In practice, end-to-end data analysis is rarely a cleanly engineered process. Acquiring data can be tricky. Data assessment, wrangling and feature extraction are time-consuming and subjective. Models and algorithms used to derive data products are highly contextualized by time-varying properties of data sources, code and application needs. All of these issues would ideally benefit from an organizational view, but are often driven by individual users.

Viewed holistically, both agile analytics and the establishment of analytic pipelines involve interactions between people, computation and infrastructure. In this talk I’ll share some anecdotes from our research, user studies, and field experience with companies (Trifacta, Captricity), as well as an emerging open-source project (Ground).

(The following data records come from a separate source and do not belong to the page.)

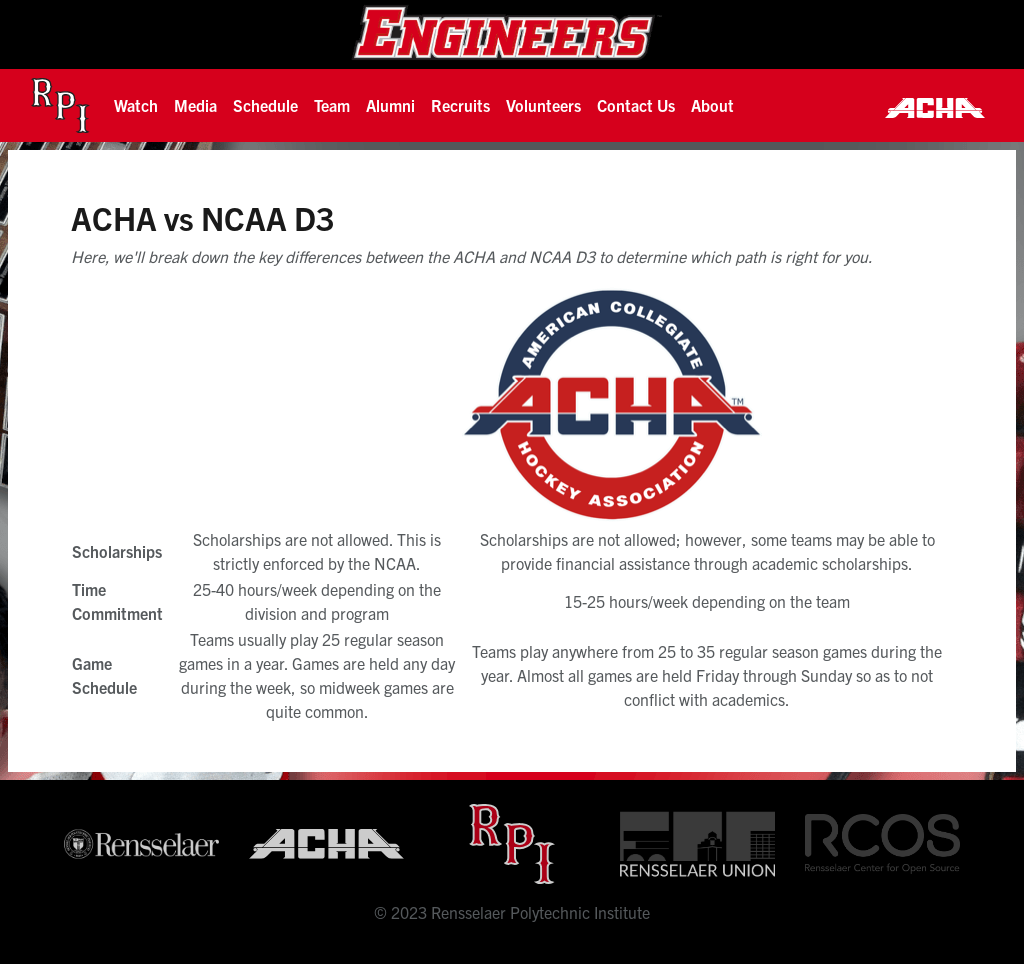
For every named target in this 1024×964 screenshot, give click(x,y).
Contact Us (636, 105)
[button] (136, 105)
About (712, 105)
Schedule (265, 105)
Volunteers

Joseph M. Hellerstein is the Jim Gray Professor of Computer Science at the University of California, Berkeley, whose work focuses on data-centric systems and the way they drive computing. He is an ACM Fellow, an Alfred P. Sloan Research Fellow and the recipient of three ACM-SIGMOD “Test of Time” awards for his research. In 2010, Fortune Magazine included him in their list of 50 smartest people in technology , and MIT’s Technology Review magazine included his work on their TR10 list of the 10 technologies “most likely to change our world”.

Hellerstein is the co-founder and Chief Strategy Officer of Trifacta, a software vendor providing intelligent interactive solutions to the messy problem of wrangling data. He serves on the technical advisory boards of a number of computing and Internet companies including EMC, SurveyMonkey, Captricity, and Dato, and previously served as the Director of Intel Research, Berkeley.